Bear in mind that a trust is an individual legal entity. Among many other purposes, trusts are used to optimize tax advantages, and to protect property from creditors.
David says that there are many types of trusts in the case of death, including those set up to benefit spouses and children. The simplest and most common is a marital trust.
Suppose a man of forty lives with his wife and two children, and owns a house. When he dies, his wife automatically inherits the house (recall that spouses cannot be excluded from a will). If the wife later remarries, and her new spouse also has two children, when she dies her property will be inherited by the children from her first marriage and by her second husband and his children.
To prevent this, the first husband can create a trust with the stipulation that after his death, ownership of the house will pass to his children, while his wife is allowed to live in the house until she dies. In this way, the children of the deceased are protected from having to split their inheritance with the step-father and his children.
A trust for children can be created that provides them with your property upon reaching adulthood.
Question: Can parents who live and work in Russia create a trust for a minor US citizen?
Yes, but you need to appoint a trustee who will manage the money and pay your child the amount indicated in the trust. You can stipulate at what point the child receives the appointed sum (reaching a certain age, graduation from college, upon marriage, etc.).
Question: My husband named me as beneficiary of a trust, and his son as trustee. He sent this decision to his son and to me, but he did not file it with a lawyer. Is it valid? Who is first in line to inherit property that was acquired prior to marriage?
This situation is quite possible and legal. The husband issued a trust and named his son to manage and dispose of it.

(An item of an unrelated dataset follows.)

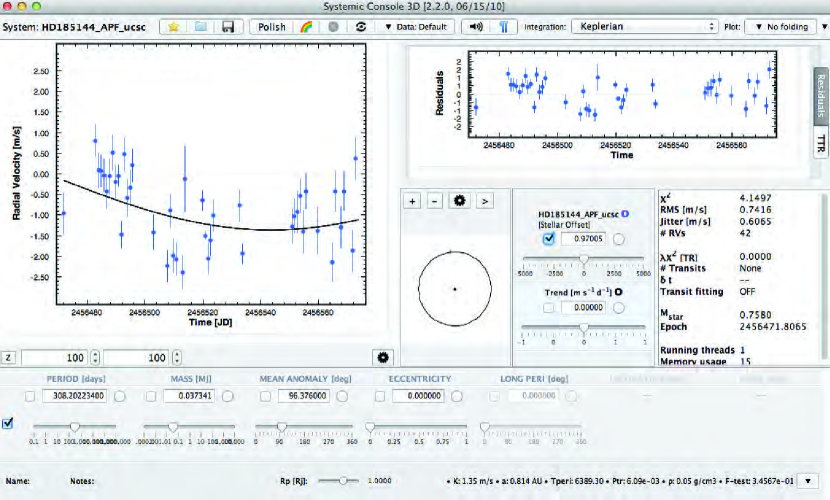Save the system with the floppy disk icon

tap(228, 27)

It is not obligatory to certify it with a lawyer. The son is obligated to pay dividends to his father's wife and other beneficiaries. The wife can claim property only if it is not included in the trust. If all the husband’s property is in the trust, she can only claim dividends.

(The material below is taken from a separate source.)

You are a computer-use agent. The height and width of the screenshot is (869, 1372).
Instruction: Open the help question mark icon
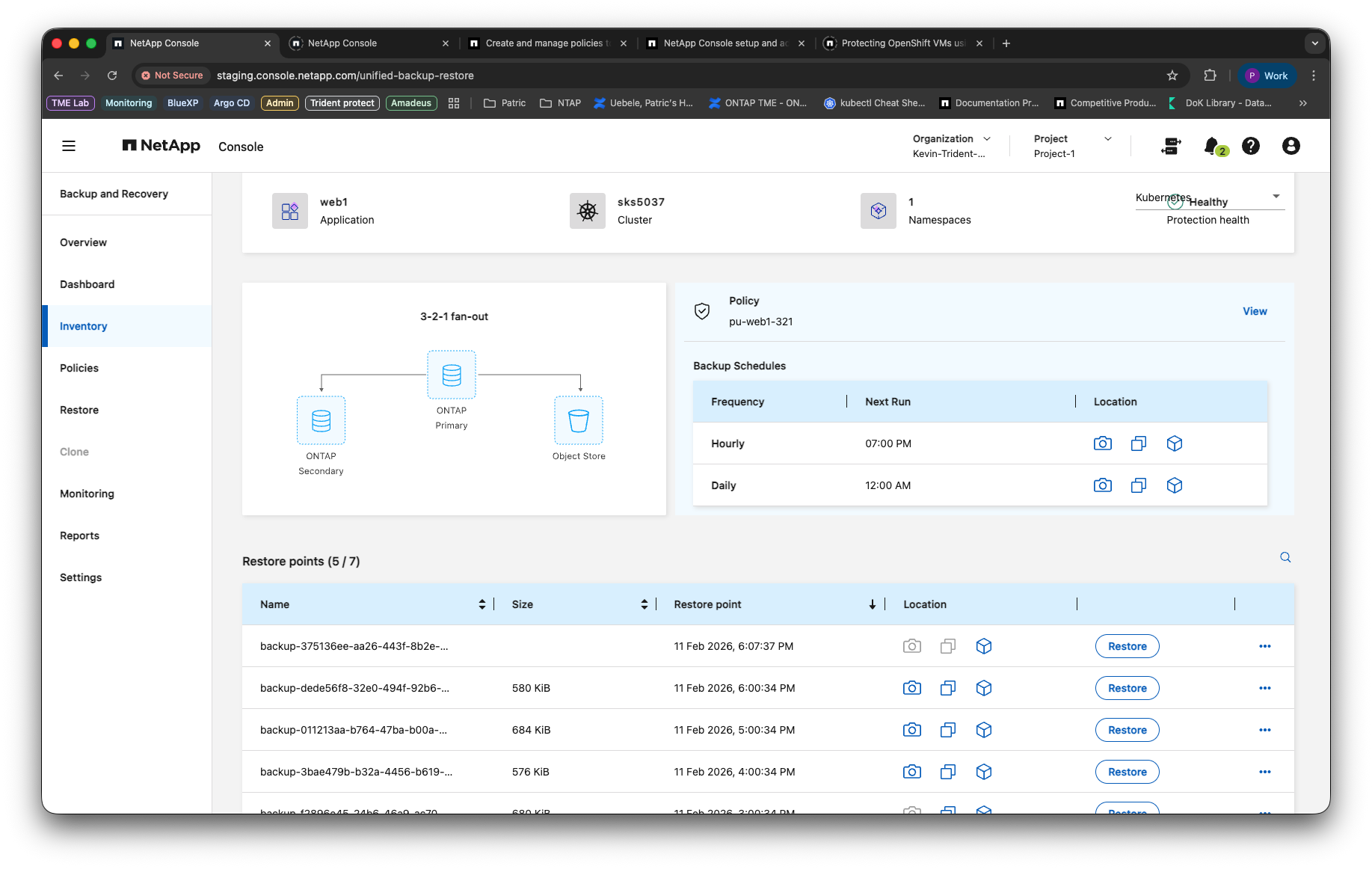(1251, 146)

About the Last Will and Medical Intervention
There are several documents you need to know about:
- Living will - this document details how you would like your medical care to be handled while you are still alive. In a living will, you can designate, for example, whether relatives should disconnect you from life support if you are no longer able to communicate your wishes. A living will is inexpensive, and it can relieve your loved ones of the need to make difficult decisions.
- Power of attorney. In medical cases, this document empowers an individual to view medical records and make decisions about medical treatment for a relative or loved one.
- Healthcare proxy - this is a special power of attorney for medical situations. By signing this document, you empower someone close to you to make decisions on your behalf while in the hospital.
Question: Is it possible to draw up a document stating that I refuse to be confined to a hospital in the case of a serious illness or coma?
Yes. You need a living will for this. It should be drafted and certified by a notary. If you include this directive in your living will, doctors are required to honor your wishes, despite the objections of family members. You can specify, for example, that you want to be an organ donor. A living will costs about $ 250.
A living will can be helpful in religious matters. For example, Jews believe that a person dies after a cardiac arrest, while medical standards prescribe that death occurs once the brain stops working. By filing a living will, some believers ask doctors not to resuscitate them.